A paleontóloga Taíssa Rodrigues, da Universidade Federal do Espírito Santo (UFES), percebeu a atividade suspeita e logo acionou o MPF. Após 5 anos de investigação e apuração, o processo judicial se encerrou com a cooperação das autoridades francesas. No total, 46 fósseis foram repatriados e o Anhanguera provou novamente os ares brasileiros. Uma vitória importante para a comunidade de paleontologia no Brasil, que levou esperança mas ao mesmo tempo preocupação pelos casos ainda enterrados em galpões e museus de outros países.
Ao ser perguntado se já tinha presenciado casos como esse de perto, Anelli conta que “a vida inteira, cara. Desde que eu cheguei na Geologia, eu tava como professor em 98 eu acho, foi a Polícia Federal lá e falou ‘vêm com a gente’. Aí me levaram em um cortiço lá no centro de São Paulo, a gente entrou no porão e tava lotado de fósseis, contrabandeados”.
Em outra ocasião, relata: “uma vez eu estava no Rio de Janeiro e um paleontólogo me falou que um professor, pesquisador em Nova York, do Museu de História Natural de Nova York, havia recebido uma carga com 50.000 insetos, fósseis de insetos aqui do Brasil. 50.000, cara.”
Durante a entrevista, o professor falou sobre diversas questões envolvendo a legislação nacional. Uma delas foi sobre a dificuldade de fazer trocas legais de fósseis entre países, o que prejudica a comunicação e agrava os casos de tráfico. “A gente é saqueado direto e a gente não consegue mudar a legislação de modo que a gente possa por exemplo favorecer o intercâmbio. ‘Ah você quer insetos, nós temos insetos. O que vocês tem aí pra nós? Ah, nós temos peixes’. Beleza, vamos trocar, e troca. A gente não consegue fazer esse escambo”.
E quando eles voltarem?
E quando esses fósseis voltam?
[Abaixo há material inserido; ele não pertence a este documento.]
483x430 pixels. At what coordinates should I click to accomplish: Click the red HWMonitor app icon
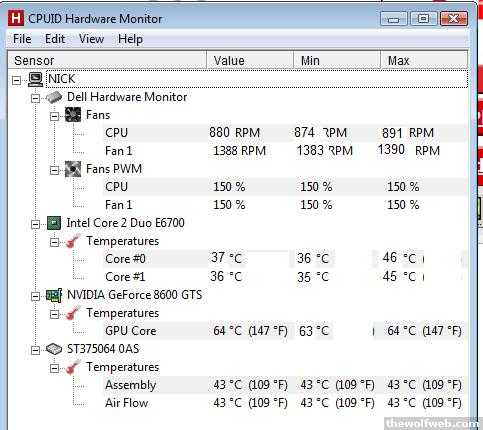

Com o sucateamento da Ciência nacional e com as frequentes notícias de cortes nas verbas da área, o retorno, por mais que seja reconfortante, pode ser difícil. Há 3 anos, o Museu Nacional, situado no Rio de Janeiro, queimava com múmias, exemplares de insetos, coleções culturais e fósseis.
A perda inestimável se repetiu em outros museus, como o Museu da Língua Portuguesa e o Museu de História Natural da UFMG. As chamas, por mais paradoxal que pareça, são só a ponta do iceberg nessa discussão. A pergunta pulsa: como protegemos o nosso patrimônio cultural?
“Esses fósseis tinham que ser todos repatriados, tinham que vir todos embora. Mas tem que ter um ótimo museu pra eles serem guardados. E onde está esse museu? Com segurança sofisticada, contra incêndios, onde está? A gente queima tudo, cara”, termina o professor Luiz Eduardo Anelli.